__Challenge 1__. Rewrite the passage on Facebook's messaging service from "The new service" up to and including "said Mr Zuckerberg.", putting "rumor" in place of "speculation".

__Passage shown__.
--- START ---

The new service is seen as offering an alternative to Gmail, the fastest growing web service in the past year with over 193 million users according to data tracker ComScore.

Gmail screen grab Email remains one of the most popular means of communication

The irony was that ahead of the announcement, speculation was rife that Facebook’s new product would be most crippling for Gmail. Mr Zuckerberg said he did not see it that way.

“In reality they have a great product.

“We don’t expect anyone to wake up tomorrow and say ‘I’m going to shut down my Yahoo Mail or Gmail account’.

“Maybe one day, six months, a year, two years out people will start to say this is how the future should work,” said Mr Zuckerberg.

AOL which at the weekend previewed changes to its once popular web mail service disagreed email is doomed.

“Email remains one of the killer apps on the internet,” said Brad Garlinghouse, AOL’s senior vice president of consumer products.

Industry analyst Augie Ray of Forrester agreed.

“Research we have done shows we know that in the US 90% of adults check their mail at least once a month and 59% of adults say they maintain a profile on a social networking site.

“There is a big gap between the reach social media has and the reach email has.”

Ease of use

At the heart of Facebook Messages is an effort to ensure users “see the messages that matter”.

The new feature will simplify how people communicate whether it be via text, instant messages, online chat or email. All these messages will come into one feed known as a social inbox allowing users to reply in any way they want.

screenshot All 500million plus users will eventually be offered an @Facebook.com address

Facebook said around 70% of users regularly use it to send messages to friends and and that a total of four billion messages pass across the site every day.

“We really want to enable people to have conversations with the people they care about,” Facebook’s director of engineering Andrew “Boz” Bosworth told BBC News.

“It sounds so simple. We have all this technology that should be enabling that but it’s not. It’s fragmenting that. So I have one conversation on email with my grandfather and another with my cousin on sms and all these things don’t work the same way.

--- END ---

__Records for the exercise__.
--- START ---

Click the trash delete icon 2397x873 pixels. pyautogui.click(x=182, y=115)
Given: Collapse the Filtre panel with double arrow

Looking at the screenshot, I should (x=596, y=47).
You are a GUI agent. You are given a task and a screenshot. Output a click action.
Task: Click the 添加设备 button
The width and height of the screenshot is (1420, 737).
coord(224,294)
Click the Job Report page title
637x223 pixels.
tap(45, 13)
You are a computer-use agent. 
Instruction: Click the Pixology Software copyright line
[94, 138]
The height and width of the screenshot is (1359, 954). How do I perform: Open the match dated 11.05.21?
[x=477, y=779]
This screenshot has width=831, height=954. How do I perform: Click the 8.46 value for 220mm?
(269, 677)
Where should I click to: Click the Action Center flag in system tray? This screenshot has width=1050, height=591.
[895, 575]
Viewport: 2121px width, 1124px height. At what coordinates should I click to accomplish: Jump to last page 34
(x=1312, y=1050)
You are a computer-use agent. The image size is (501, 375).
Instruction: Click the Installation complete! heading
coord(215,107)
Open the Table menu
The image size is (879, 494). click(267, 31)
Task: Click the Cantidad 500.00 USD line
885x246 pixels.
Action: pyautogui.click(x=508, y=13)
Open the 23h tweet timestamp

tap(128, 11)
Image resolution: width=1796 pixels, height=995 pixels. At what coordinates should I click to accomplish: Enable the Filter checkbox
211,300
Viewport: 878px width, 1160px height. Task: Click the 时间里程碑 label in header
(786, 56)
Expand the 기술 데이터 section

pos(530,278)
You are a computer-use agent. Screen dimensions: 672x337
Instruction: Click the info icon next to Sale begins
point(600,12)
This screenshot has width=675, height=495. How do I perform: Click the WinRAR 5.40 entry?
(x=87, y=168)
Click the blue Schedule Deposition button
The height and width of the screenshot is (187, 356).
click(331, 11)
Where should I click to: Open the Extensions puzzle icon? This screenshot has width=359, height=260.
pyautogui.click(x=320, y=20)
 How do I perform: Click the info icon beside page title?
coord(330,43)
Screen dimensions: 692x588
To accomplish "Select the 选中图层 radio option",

--- END ---

__Challenge 2__. Copy the rows word for word, from the beginning of the rows up to and including the line with "Looking at the".

__Full solution 1__.
The new service is seen as offering an alternative to Gmail, the fastest growing web service in the past year with over 193 million users according to data tracker ComScore.

Gmail screen grab Email remains one of the most popular means of communication

The irony was that ahead of the announcement, rumor was rife that Facebook’s new product would be most crippling for Gmail. Mr Zuckerberg said he did not see it that way.

“In reality they have a great product.

“We don’t expect anyone to wake up tomorrow and say ‘I’m going to shut down my Yahoo Mail or Gmail account’.

“Maybe one day, six months, a year, two years out people will start to say this is how the future should work,” said Mr Zuckerberg.

__Full solution 2__.
Click the trash delete icon 2397x873 pixels. pyautogui.click(x=182, y=115)
Given: Collapse the Filtre panel with double arrow

Looking at the screenshot, I should (x=596, y=47).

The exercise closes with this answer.